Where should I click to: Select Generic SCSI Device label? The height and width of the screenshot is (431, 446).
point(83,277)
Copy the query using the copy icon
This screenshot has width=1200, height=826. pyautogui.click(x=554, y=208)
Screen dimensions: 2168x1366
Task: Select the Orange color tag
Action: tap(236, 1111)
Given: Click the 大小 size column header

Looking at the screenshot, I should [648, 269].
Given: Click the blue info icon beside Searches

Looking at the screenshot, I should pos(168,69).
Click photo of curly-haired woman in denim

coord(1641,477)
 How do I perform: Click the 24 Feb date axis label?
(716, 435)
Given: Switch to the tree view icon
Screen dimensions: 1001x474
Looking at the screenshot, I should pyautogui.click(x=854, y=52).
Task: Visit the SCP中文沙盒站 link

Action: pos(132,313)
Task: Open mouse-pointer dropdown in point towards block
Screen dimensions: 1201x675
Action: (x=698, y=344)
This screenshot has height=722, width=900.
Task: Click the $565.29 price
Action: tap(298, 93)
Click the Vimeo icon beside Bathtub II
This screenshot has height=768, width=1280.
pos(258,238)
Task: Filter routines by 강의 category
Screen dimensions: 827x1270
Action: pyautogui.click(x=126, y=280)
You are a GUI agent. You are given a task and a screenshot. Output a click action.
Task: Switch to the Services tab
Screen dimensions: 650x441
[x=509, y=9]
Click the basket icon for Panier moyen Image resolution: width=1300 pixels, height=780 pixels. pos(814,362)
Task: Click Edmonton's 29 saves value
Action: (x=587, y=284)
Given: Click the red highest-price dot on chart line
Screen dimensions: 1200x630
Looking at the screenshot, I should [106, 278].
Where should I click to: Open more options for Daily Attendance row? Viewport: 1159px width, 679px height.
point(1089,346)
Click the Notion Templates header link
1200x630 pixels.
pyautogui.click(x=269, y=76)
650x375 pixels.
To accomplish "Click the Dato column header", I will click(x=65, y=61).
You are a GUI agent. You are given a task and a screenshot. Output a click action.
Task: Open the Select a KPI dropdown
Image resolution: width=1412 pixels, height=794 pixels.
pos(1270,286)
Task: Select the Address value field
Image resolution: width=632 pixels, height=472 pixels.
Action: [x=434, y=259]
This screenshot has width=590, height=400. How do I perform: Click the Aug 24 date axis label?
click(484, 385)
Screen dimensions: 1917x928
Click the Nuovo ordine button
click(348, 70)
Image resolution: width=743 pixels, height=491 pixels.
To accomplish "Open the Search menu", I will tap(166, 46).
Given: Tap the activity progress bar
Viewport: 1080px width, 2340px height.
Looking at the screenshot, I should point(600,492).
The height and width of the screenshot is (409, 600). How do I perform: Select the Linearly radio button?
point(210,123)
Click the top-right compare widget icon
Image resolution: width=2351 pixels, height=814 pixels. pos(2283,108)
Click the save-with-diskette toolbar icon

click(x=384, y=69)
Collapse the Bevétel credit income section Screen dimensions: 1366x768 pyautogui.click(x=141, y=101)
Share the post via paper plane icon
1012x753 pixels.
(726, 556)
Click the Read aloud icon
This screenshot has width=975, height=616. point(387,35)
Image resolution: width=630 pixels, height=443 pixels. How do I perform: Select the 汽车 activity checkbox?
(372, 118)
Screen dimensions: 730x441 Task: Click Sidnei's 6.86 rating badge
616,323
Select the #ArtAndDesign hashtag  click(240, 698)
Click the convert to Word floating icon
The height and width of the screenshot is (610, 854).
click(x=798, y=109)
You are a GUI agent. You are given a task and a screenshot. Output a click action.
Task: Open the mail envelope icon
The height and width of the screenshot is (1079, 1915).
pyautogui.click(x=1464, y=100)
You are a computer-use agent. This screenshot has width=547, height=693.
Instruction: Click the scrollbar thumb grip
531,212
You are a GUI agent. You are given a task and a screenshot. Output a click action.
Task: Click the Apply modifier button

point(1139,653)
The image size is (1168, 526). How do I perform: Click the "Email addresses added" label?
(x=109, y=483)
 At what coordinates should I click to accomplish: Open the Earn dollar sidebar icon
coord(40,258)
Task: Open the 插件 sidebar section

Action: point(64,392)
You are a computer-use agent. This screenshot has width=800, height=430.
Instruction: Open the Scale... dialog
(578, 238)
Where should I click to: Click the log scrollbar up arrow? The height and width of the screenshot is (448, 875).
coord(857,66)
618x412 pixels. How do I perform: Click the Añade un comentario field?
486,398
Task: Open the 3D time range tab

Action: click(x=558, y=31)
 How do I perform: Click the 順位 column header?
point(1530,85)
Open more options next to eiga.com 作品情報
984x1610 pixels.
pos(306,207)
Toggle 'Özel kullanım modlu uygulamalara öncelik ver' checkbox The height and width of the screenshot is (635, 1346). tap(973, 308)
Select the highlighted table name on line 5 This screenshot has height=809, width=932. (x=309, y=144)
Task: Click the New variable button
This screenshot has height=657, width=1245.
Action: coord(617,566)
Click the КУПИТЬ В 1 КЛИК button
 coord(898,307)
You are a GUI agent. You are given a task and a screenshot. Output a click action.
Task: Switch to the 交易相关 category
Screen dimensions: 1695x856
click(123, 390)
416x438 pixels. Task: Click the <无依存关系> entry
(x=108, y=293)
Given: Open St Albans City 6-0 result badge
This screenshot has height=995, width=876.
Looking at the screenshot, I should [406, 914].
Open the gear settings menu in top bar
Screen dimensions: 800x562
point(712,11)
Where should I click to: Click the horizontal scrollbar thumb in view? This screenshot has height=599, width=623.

WHAT YOU NEED TO DO:
Where does the word "dropdown" occur in the records? Return every line that holds it.

OUTPUT BELOW:
Task: Open mouse-pointer dropdown in point towards block
Task: Open the Select a KPI dropdown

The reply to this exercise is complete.